_What you are asked to do_
For the records below, copy exactly the span that begins at the line containing "Click the Po krūtine column header" and stops after the line containing "this field group", minus any pictures.

[Stored data entries]
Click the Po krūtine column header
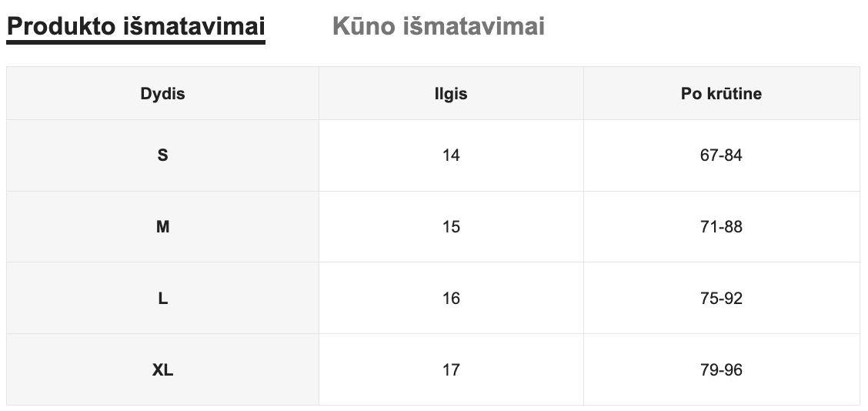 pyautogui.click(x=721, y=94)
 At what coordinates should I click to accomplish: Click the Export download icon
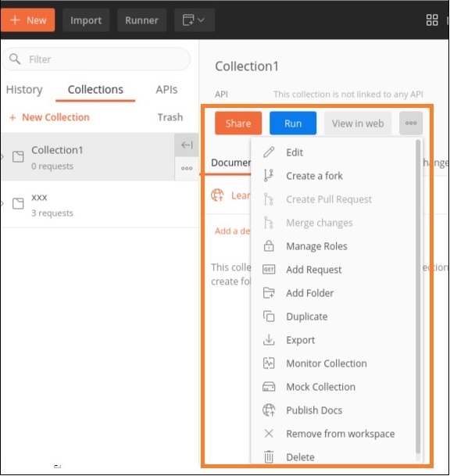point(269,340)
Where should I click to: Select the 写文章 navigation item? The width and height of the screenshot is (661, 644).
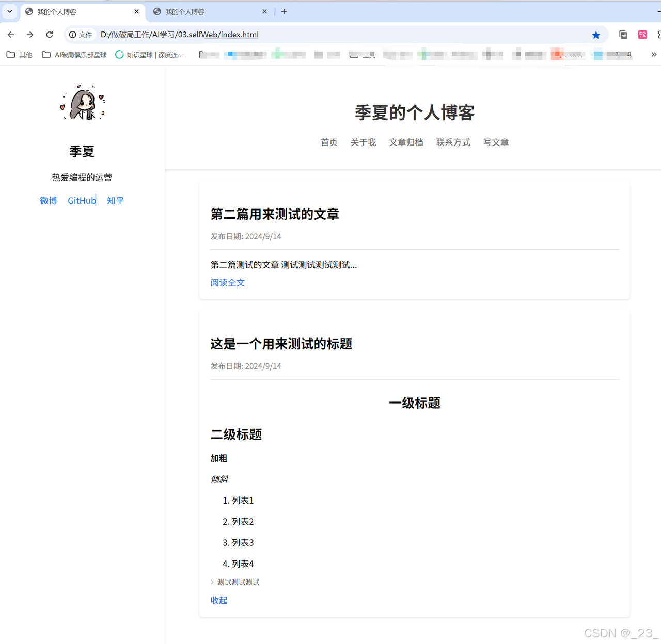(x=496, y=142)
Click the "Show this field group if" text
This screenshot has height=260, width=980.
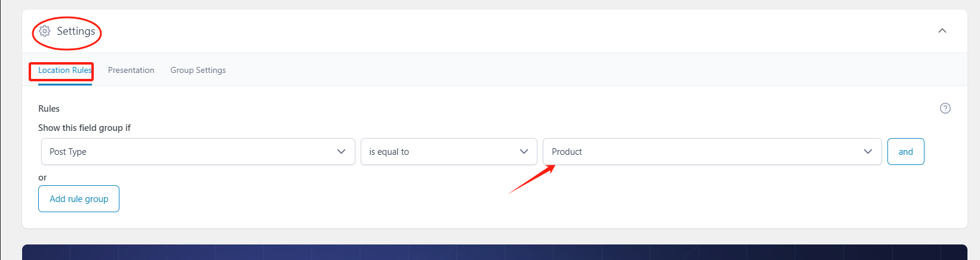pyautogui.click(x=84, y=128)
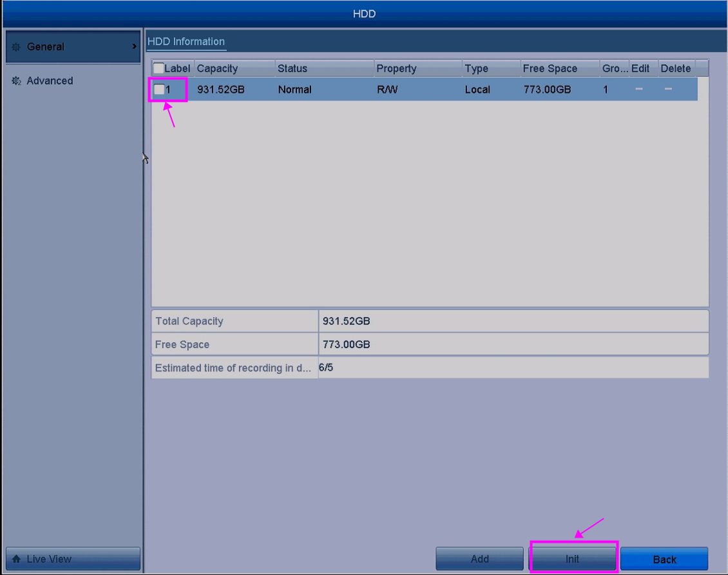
==
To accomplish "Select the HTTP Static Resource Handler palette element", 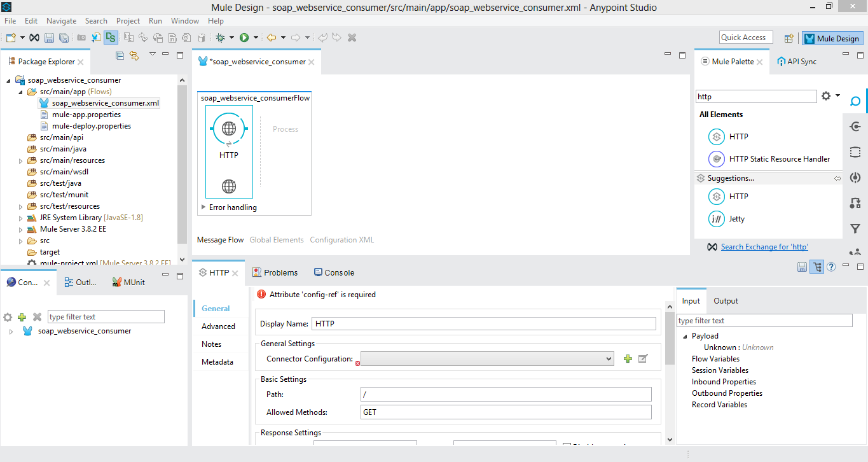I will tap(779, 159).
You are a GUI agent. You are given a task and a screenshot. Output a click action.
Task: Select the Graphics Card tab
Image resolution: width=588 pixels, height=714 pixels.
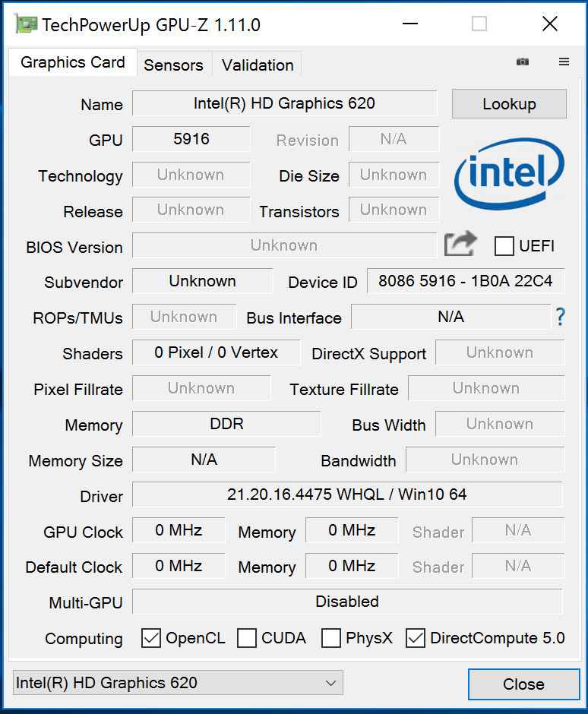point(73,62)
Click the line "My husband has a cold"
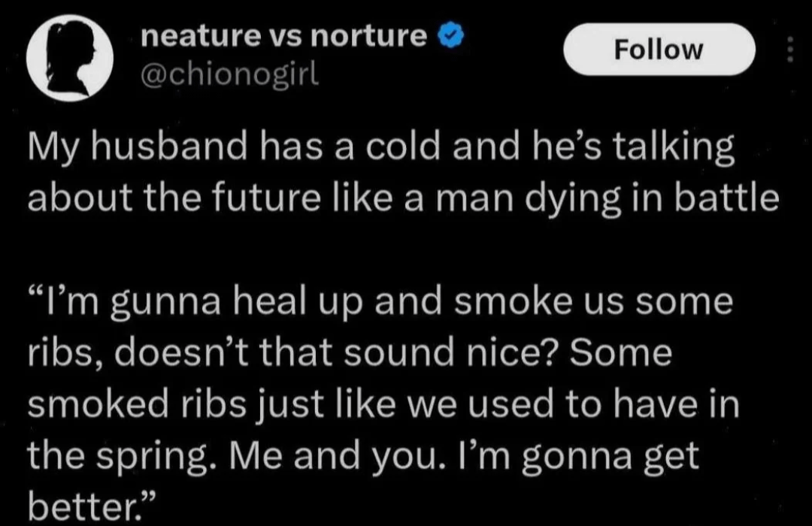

_Response area_
Click the Po krūtine column header
 pyautogui.click(x=721, y=94)
 At what coordinates should I click to accomplish: Click the Export download icon
point(269,340)
Where should I click to: Select the 写文章 navigation item? The width and height of the screenshot is (661, 644).
(x=496, y=142)
Click the "Show this field group if" text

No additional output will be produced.